---------- Data

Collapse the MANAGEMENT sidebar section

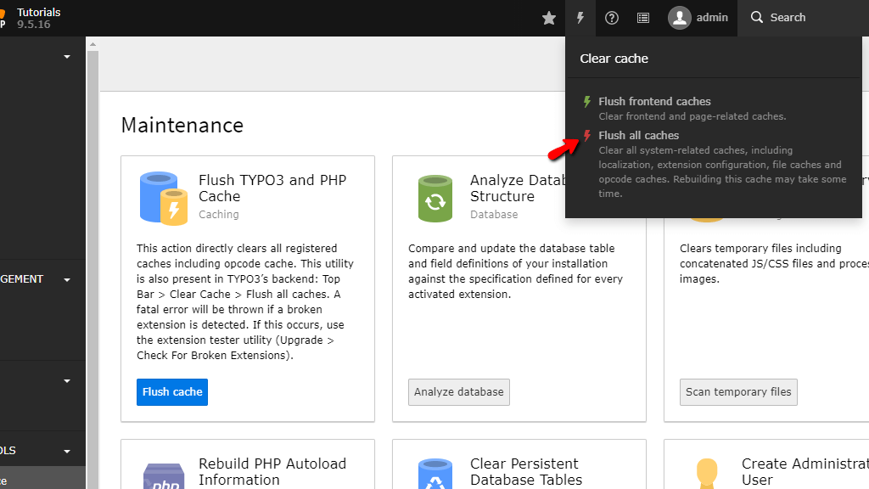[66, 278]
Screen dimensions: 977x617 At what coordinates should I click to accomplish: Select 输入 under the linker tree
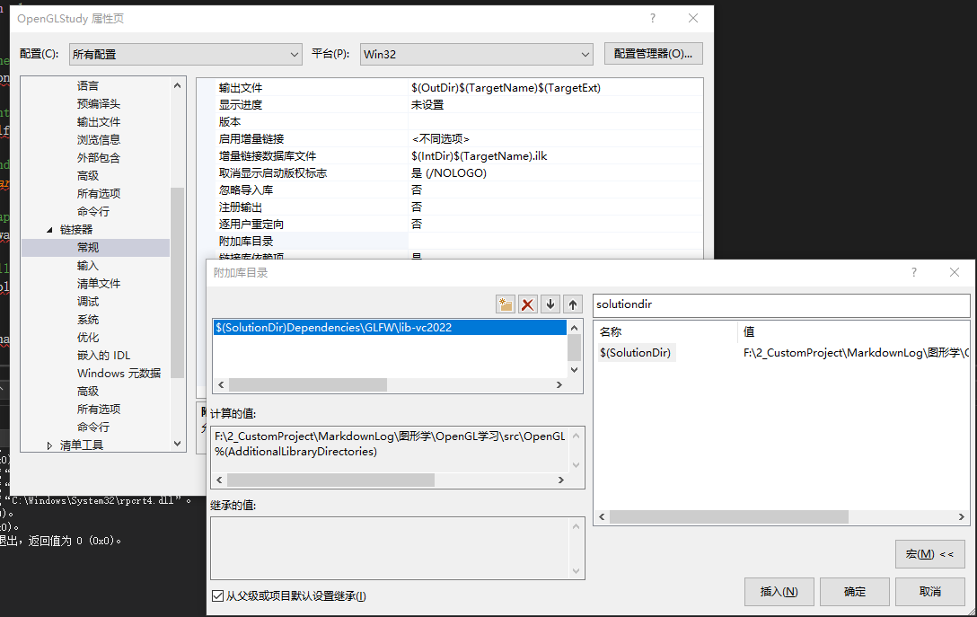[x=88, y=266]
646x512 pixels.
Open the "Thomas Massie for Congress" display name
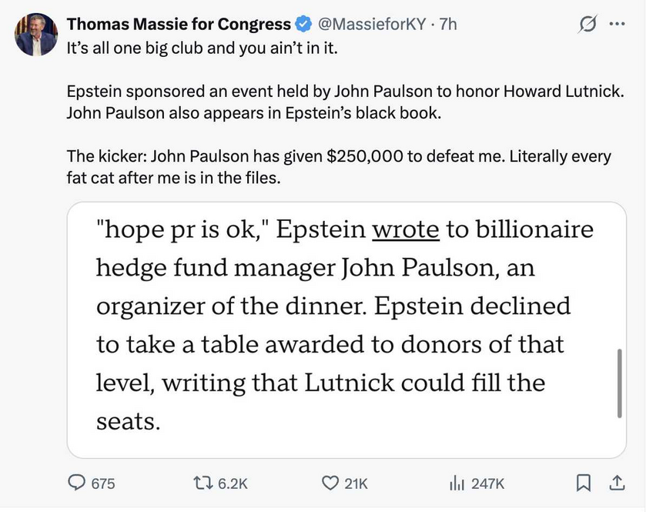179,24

--------------------
---------- Data

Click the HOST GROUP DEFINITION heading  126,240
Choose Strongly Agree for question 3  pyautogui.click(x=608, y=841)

--------------------
---------- Data

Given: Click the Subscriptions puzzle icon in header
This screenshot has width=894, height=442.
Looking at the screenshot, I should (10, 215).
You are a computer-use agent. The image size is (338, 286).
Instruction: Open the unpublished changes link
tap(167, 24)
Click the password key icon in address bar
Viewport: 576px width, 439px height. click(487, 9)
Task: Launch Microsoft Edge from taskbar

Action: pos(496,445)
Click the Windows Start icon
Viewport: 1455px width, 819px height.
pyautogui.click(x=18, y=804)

--------------------

:: Task to complete ::
All lines above from the line with "Click the HOST" through the line with "Choose Strongly Agree", both included, are to be set down exactly, with nothing else.

:: Task answer ::
Click the HOST GROUP DEFINITION heading  126,240
Choose Strongly Agree for question 3  pyautogui.click(x=608, y=841)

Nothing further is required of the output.